SECURITY OWNERSHIP OF CERTAIN BENEFICIAL OWNERS

     Based solely on a review of filings with the SEC, the following table
provides information about those shareholders that beneficially own more than 5%
of the outstanding shares of the Trust.

                                                         PERCENT OF OUTSTANDING
       NAME                     NUMBER OF SHARES OWNED          SHARES
-----------------------------   ----------------------   ----------------------
Relative Value Partners, LLC           1,318,923                 10.4%
   1033 Skokie Boulevard
   Suite 150
   Northbrook, IL 60062 (1)


(1) Based upon information disclosed in a Form 3 dated November 14, 2007.

                                   PROPOSAL 2

  RATIFICATION OF THE APPOINTMENT OF INDEPENDENT REGISTERED PUBLIC ACCOUNTANTS

     Although not required to do so, the Board seeks your ratification of the
Audit Committee's appointment of Tait Weller as the Trust's independent
registered public accountants for the 2008 fiscal year. The Board believes that
the shareholders should have the opportunity to vote on this matter. If the
appointment is not ratified, the Audit Committee will meet to select new
independent registered public accountants for the Trust's 2008 fiscal year. We
do not expect that a representative from Tait Weller will be present at the
Annual Meeting. However, should a Tait Weller representative choose to attend,
he or she will have an opportunity to make a statement and to respond to
appropriate questions.

                                       11



FEES BILLED BY TAIT WELLER RELATED TO THE TRUST

     Set forth in the table below are the aggregate fees billed to the Trust by
Tait Weller for services rendered to the Trust during the Trust's last two
fiscal years ended September 30, 2006 and September 30, 2007.

Fiscal Year Ended
 September 30   Audit Fees  Audit-Related Fees(1)  Tax Fees (2)  All Other Fees
 ------------   ----------  ------------------     --------      --------------
     2006       $   31,000          $0             $  2,600           $0
     2007       $   32,000          $0             $  2,700           $0

Tait Weller billed the Trust aggregate non-audit fees of $2,700 for the fiscal
year ended 2007, and $2,600 for the fiscal year ended 2006, for non-audit
services rendered to the Trust.

(1)  All Audit-Related Fees were pre-approved by the Trust's Audit Committee.
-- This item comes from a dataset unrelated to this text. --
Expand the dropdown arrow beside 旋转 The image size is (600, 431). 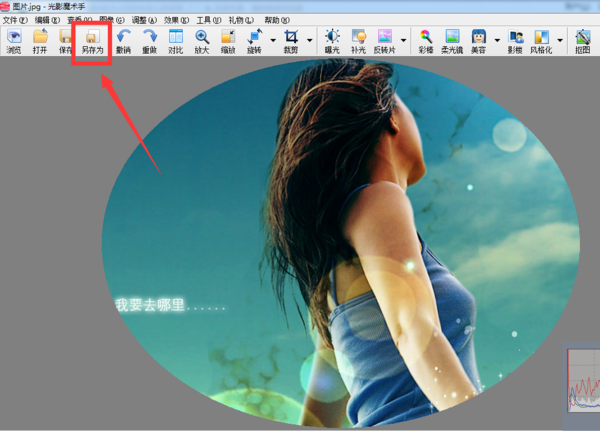pyautogui.click(x=273, y=41)
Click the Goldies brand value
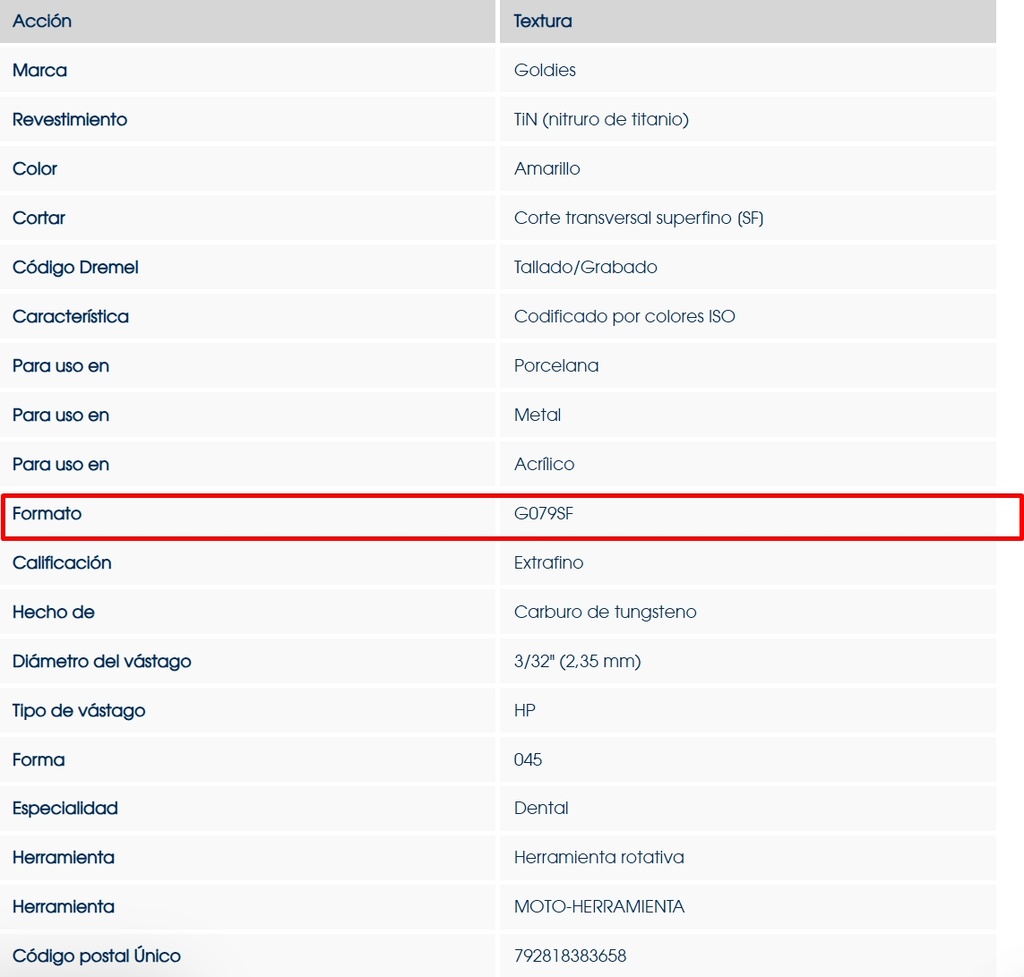This screenshot has height=977, width=1024. [x=545, y=70]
No
     Audit-Related Fees were approved by the Trust's Audit Committee pursuant to
     section 2.01(c)(7)(i)(C) of Regulation S-X, which waives the pre-approval
     requirement for certain de minimus fees.

(2)  "Tax Fees" include those fees billed by Tait Weller in connection with
     their review of the Trust's income tax returns for fiscal years 2006 and
     2007. All Tax Fees were pre-approved by the Trust's Audit Committee. No Tax
     Fees were approved by the Trust's Audit Committee pursuant to section
     2.01(c)(7)(i)(C) of Regulation S-X, which waives the pre-approval
     requirement for certain de minimus fees.
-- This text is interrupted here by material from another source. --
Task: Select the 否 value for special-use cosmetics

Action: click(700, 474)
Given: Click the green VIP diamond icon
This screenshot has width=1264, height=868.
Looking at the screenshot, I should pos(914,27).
NON-AUDIT SERVICES BILLED TO DAVIS-DINSMORE

     During each of the last two fiscal years ended September 30, 2007 and
September 30, 2006, Tait Weller did not provide any non-audit services to
Davis-Dinsmore or its affiliates or otherwise bill Davis-Dinsmore or its
affiliates for any non-audit services.

AUDIT COMMITTEE PRE-APPROVAL POLICIES AND PROCEDURES

     The Audit Committee pre-approves all audit and permissible non-audit
services that are proposed to be provided to the Trust by its independent
registered public accountants before they are provided to the Trust. Such
pre-approval also includes the proposed fees to be charged by the independent
registered public accountants for such services. The Audit Committee may
delegate the pre-approval of audit and permissible non-audit services and
related fees to one or more members of the Audit Committee who are
"independent," as such term is defined in Rule 10A-3(b)(1)(iii) under the
Exchange Act. Any such member's decision to pre-approve audit and/or non-audit
services and related fees shall be presented to the full Audit Committee, solely
for informational purposes, at its next scheduled meeting.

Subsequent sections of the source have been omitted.